**** DATA ****

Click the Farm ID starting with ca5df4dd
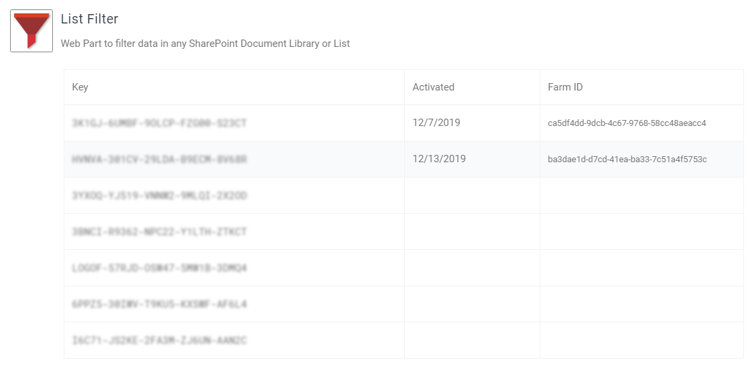 pos(627,123)
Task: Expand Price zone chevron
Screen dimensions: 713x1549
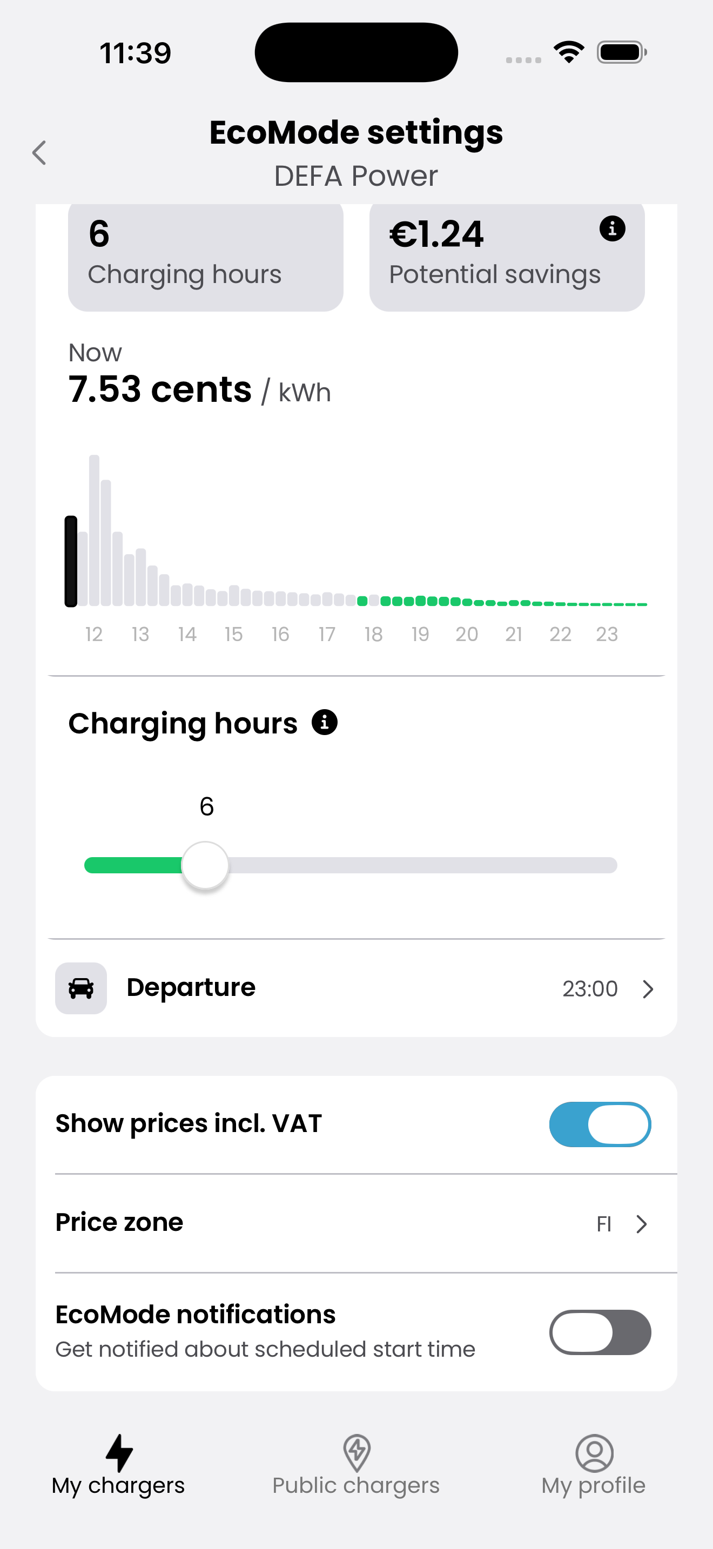Action: point(641,1224)
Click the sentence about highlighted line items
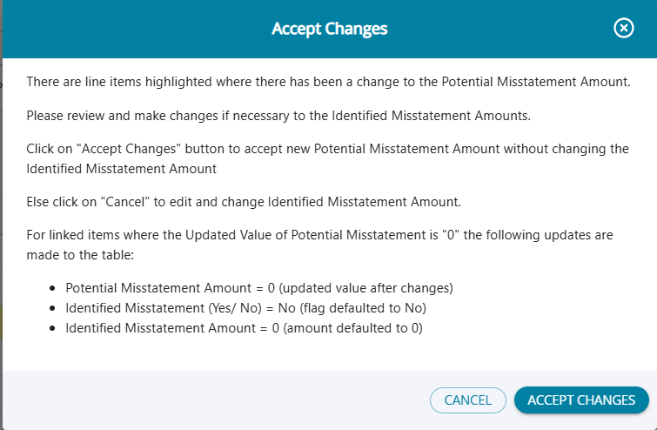This screenshot has height=430, width=657. point(328,82)
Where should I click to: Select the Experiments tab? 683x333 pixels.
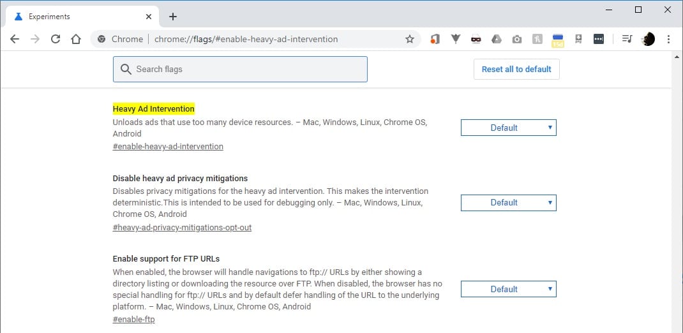tap(80, 17)
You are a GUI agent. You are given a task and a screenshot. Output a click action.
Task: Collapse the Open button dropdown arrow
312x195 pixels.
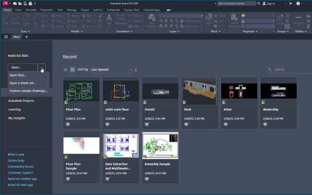[x=41, y=67]
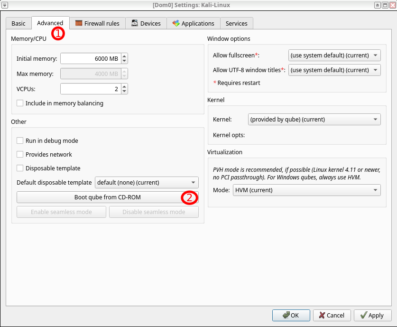Viewport: 397px width, 327px height.
Task: Enable the Disposable template checkbox
Action: [x=20, y=168]
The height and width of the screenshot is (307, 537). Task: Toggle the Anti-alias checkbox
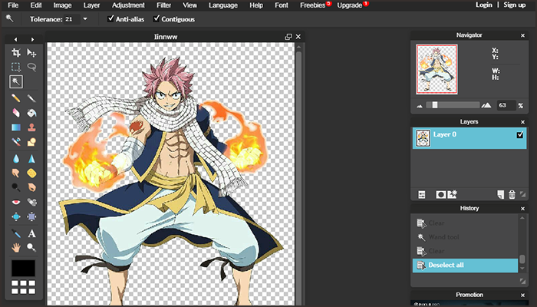(x=112, y=18)
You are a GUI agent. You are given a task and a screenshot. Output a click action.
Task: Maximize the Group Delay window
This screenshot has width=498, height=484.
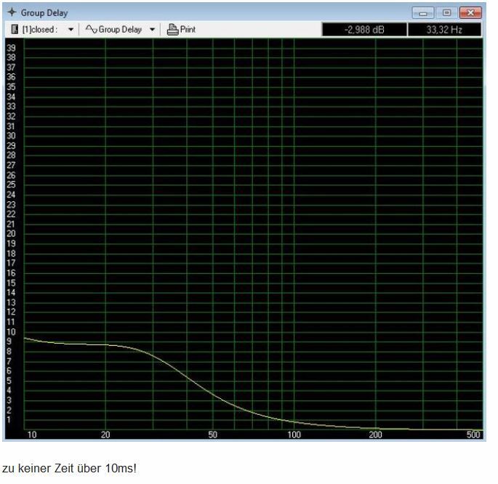(446, 13)
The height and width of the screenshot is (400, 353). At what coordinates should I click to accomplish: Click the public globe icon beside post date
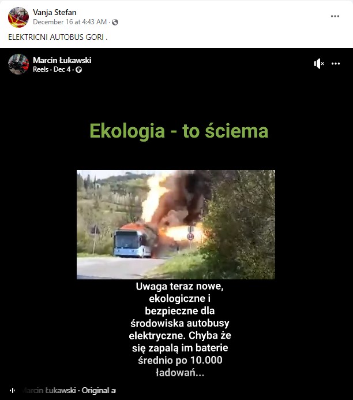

****

▶ [ABOUT THIS TASK] Your copy should match the records above exactly, apart from the pictures, which stay out.

▶ [OUTPUT]
Click the Farm ID starting with ca5df4dd
 pos(627,123)
Task: Expand Price zone chevron
Screen dimensions: 713x1549
Action: point(641,1224)
Click the sentence about highlighted line items
This screenshot has height=430, width=657. point(328,82)
Where should I click to: Select the Experiments tab? 683x333 pixels.
tap(80, 17)
You are a GUI agent. You are given a task and a screenshot. Output a click action.
Task: Collapse the Open button dropdown arrow
312x195 pixels.
[x=41, y=67]
Viewport: 397px width, 327px height.
Task: Enable the Disposable template checkbox
Action: [x=20, y=168]
The height and width of the screenshot is (307, 537). Task: Toggle the Anti-alias checkbox
(x=112, y=18)
You are a GUI agent. You are given a task and a screenshot. Output a click action.
Task: Maximize the Group Delay window
This screenshot has width=498, height=484.
(446, 13)
The height and width of the screenshot is (400, 353). At what coordinates should I click to accomplish: Click the public globe icon beside post date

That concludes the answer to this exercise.